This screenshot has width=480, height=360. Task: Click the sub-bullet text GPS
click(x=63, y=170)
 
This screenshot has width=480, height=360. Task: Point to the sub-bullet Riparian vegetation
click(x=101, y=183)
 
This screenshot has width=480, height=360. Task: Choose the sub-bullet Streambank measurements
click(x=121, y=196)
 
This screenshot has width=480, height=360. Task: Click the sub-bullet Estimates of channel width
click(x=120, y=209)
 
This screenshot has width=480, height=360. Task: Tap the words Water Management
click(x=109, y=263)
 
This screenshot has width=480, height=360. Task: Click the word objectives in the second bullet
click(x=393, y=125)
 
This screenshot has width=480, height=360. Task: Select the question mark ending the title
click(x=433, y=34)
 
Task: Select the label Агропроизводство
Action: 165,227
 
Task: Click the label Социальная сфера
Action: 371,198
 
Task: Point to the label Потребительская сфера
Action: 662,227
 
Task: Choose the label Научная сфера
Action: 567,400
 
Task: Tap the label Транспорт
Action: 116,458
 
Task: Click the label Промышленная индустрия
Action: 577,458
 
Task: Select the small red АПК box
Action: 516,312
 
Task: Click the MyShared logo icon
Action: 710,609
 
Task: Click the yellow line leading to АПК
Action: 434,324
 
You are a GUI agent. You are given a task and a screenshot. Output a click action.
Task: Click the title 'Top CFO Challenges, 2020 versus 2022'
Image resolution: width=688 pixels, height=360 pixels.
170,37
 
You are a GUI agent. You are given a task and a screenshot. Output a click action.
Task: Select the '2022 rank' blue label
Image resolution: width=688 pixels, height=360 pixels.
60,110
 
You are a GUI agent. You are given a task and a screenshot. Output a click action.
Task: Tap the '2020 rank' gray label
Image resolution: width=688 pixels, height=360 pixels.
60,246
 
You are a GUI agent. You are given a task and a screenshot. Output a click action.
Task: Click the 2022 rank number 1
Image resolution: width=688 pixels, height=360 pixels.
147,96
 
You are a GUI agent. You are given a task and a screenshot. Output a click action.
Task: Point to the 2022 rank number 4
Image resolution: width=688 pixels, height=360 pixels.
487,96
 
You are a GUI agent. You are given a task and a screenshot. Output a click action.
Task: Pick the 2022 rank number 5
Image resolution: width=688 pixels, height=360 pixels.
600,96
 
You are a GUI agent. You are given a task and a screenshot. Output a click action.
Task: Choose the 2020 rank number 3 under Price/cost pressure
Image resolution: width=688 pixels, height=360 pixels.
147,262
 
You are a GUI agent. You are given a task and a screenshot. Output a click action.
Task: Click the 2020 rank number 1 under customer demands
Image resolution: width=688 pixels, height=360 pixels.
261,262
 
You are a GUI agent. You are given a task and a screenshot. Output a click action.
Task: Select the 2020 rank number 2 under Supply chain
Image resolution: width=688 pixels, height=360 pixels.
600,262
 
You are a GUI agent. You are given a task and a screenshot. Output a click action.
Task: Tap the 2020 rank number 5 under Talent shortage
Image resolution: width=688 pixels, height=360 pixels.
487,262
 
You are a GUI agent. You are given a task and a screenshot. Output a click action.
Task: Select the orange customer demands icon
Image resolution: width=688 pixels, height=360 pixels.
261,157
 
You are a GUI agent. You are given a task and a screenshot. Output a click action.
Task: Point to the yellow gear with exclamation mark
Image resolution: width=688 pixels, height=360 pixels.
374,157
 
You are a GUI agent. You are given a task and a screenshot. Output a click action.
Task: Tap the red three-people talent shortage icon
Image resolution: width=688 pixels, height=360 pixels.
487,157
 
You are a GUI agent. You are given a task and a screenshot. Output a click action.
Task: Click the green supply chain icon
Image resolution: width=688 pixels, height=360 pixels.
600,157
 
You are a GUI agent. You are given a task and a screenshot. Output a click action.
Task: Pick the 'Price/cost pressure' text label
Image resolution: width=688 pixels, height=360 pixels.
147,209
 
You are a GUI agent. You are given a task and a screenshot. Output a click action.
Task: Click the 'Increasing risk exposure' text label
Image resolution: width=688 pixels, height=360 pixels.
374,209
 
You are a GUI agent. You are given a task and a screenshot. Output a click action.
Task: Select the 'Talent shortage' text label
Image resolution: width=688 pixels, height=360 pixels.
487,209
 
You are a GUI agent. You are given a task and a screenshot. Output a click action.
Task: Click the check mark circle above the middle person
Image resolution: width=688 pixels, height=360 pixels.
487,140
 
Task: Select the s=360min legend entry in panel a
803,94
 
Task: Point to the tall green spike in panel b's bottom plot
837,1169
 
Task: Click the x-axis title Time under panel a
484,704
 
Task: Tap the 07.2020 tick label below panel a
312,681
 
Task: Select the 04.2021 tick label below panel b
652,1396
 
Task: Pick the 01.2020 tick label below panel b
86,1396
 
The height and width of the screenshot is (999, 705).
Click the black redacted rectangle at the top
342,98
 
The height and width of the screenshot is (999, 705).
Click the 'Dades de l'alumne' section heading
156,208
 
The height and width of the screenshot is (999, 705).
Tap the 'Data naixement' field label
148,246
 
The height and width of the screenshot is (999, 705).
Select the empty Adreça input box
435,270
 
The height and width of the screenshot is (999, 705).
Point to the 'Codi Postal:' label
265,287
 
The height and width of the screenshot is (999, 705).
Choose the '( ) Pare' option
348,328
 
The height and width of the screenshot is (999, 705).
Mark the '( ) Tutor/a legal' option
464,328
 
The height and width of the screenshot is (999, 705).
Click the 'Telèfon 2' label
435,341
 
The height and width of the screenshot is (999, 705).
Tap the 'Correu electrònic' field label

▶ [Task goal]: Pull out each line of the entries above that contains the string "number". Matches must have the same case.

▶ [Written response]:
Task: Click the 2022 rank number 1
Task: Point to the 2022 rank number 4
Task: Pick the 2022 rank number 5
Task: Choose the 2020 rank number 3 under Price/cost pressure
Task: Click the 2020 rank number 1 under customer demands
Task: Select the 2020 rank number 2 under Supply chain
Task: Tap the 2020 rank number 5 under Talent shortage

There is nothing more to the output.